- **PROMPT 1**:
In the account of the Battalion's tour in Ulster, list the places the IRA South Derry "Brigade" mainly operated around.
- **PROMPT 2**:
Duplicate the stretch of the Ulster tour account from "In early 1970" through "an enormous area.".
Top of TEXT FOR ANALYSIS
In early 1970 the Battalion was still in Hong Kong and was visited by Colonel Peter Hamer, Colonel, G.S. inf, Director of Military Operations at MOD. As 2IC I was present at his meeting with the CO (Lt Col Charles Huxtable) at the end of which we asked about the situation in Ulster and to our surprise were told that the planners were working on a major military commitment in the Province, lasting at least 20 years. Nevertheless, I don’t think we appreciated just how large a part the Province was to play in the Battalion’s life over the next two decades
In March 1973, having recently taken over as CO, the Bn moved from Catterick to Ballykelly, replacing 2RGJ. Ballykelly had until recently been a RAF Coastal Command base and thus covered an enormous area.
The base housed a number of minor units in addition to the Bn. A great bonus on an 18 month accompanied tour was the large number of station married quarters, so that all the families could be housed locally, which was of great importance, since the workload promised to be intense and the rifle companies were likely to spend a good deal of time away from the Barracks.
We found ourselves responsible for most of Co Londonderry with a company based in the RUC station in Magherafelt, which spent it’s time combatting the IRA South Derry “Brigade”, operating mainly around Bellaghy, Maghera, Kilrea and Toomebridge. There was a further platoon based in the RUC station in Dungiven, a strongly republican area. We also kept an eye on North Antrim, which was relatively quiet, although Larne had the potential for trouble from Loyalist factions and the Recce platoon monitored it and the Glens of Antrim which were thought to be an occasional terrorist training area.
Bottom of TEXT FOR ANALYSIS
Top of GIVEN RECORDS
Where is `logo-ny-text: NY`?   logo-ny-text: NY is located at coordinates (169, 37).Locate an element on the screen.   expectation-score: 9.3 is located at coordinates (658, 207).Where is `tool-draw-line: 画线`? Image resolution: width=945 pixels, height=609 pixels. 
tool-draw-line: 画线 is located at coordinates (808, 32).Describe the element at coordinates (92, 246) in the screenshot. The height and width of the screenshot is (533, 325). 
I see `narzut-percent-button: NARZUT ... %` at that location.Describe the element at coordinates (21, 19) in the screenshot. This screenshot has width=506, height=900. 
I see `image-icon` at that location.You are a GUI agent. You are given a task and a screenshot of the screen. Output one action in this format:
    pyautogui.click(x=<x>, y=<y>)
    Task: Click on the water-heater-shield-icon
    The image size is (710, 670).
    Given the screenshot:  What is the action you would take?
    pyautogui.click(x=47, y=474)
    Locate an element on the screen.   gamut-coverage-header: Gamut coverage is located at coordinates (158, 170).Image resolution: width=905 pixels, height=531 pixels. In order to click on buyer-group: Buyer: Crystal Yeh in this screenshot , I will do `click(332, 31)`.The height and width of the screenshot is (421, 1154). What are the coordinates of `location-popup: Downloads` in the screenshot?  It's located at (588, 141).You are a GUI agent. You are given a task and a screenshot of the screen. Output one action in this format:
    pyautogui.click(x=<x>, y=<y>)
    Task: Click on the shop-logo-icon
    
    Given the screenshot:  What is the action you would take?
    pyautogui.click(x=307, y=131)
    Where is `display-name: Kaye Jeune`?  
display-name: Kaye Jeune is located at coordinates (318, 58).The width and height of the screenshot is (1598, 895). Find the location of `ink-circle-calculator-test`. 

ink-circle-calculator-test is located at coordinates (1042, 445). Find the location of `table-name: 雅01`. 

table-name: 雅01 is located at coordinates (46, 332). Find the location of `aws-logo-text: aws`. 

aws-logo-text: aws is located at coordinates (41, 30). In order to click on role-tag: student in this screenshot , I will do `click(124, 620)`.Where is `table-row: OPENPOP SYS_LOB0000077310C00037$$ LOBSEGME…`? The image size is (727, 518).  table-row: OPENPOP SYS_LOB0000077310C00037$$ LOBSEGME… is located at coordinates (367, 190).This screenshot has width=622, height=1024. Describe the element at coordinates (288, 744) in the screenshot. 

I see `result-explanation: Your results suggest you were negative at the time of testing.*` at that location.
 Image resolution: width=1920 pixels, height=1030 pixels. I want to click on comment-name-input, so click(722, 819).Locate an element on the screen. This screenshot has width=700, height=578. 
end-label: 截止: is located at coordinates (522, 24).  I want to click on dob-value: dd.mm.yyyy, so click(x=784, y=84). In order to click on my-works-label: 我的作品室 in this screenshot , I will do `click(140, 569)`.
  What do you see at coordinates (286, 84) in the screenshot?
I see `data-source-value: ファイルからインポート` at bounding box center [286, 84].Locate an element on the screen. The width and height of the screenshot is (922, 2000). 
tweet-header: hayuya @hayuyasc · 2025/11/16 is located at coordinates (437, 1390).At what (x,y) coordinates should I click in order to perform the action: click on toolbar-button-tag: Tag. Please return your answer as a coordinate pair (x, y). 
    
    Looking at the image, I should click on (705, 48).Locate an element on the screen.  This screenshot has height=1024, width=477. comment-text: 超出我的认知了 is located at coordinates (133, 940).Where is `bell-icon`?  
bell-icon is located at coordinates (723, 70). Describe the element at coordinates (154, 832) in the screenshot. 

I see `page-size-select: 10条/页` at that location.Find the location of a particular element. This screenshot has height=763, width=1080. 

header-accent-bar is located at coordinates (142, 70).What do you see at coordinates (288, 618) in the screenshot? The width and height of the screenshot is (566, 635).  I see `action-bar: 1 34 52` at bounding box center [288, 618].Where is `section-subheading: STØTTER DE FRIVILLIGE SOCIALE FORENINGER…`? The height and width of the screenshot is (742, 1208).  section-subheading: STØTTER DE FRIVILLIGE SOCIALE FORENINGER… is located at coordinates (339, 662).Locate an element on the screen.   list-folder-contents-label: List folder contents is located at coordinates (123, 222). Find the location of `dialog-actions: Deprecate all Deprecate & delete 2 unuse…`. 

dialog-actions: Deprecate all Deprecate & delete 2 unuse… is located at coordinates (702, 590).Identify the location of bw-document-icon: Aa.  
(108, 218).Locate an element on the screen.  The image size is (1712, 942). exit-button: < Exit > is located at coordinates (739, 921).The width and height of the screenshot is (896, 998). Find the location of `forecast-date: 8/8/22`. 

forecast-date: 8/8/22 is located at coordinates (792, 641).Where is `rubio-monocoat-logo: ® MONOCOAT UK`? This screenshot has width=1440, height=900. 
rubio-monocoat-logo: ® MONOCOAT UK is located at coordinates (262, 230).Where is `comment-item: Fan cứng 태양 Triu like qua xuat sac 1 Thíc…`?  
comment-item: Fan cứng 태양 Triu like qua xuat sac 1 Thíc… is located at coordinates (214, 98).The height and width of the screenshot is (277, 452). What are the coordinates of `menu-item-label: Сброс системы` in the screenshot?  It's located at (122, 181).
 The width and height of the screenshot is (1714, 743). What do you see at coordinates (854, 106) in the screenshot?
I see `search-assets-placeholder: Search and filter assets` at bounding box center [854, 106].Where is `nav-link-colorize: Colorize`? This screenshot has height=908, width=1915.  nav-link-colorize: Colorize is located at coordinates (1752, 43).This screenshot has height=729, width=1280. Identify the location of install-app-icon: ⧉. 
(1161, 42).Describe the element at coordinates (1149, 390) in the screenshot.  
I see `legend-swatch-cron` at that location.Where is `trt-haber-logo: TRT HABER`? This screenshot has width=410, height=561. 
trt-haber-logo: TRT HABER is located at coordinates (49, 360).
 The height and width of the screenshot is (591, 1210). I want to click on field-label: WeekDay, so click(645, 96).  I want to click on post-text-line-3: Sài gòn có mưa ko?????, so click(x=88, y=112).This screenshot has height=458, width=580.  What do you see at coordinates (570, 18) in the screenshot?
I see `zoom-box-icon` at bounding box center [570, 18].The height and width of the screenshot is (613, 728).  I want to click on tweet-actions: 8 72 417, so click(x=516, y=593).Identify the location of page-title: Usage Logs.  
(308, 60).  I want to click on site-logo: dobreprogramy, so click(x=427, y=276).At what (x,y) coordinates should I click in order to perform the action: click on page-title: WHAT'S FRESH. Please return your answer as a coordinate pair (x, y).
Bottom of GIVEN RECORDS
- **EXERCISE ANSWER 1**:
Bellaghy, Maghera, Kilrea, Toomebridge

- **EXERCISE ANSWER 2**:
In early 1970 the Battalion was still in Hong Kong and was visited by Colonel Peter Hamer, Colonel, G.S. inf, Director of Military Operations at MOD. As 2IC I was present at his meeting with the CO (Lt Col Charles Huxtable) at the end of which we asked about the situation in Ulster and to our surprise were told that the planners were working on a major military commitment in the Province, lasting at least 20 years. Nevertheless, I don’t think we appreciated just how large a part the Province was to play in the Battalion’s life over the next two decades
In March 1973, having recently taken over as CO, the Bn moved from Catterick to Ballykelly, replacing 2RGJ. Ballykelly had until recently been a RAF Coastal Command base and thus covered an enormous area.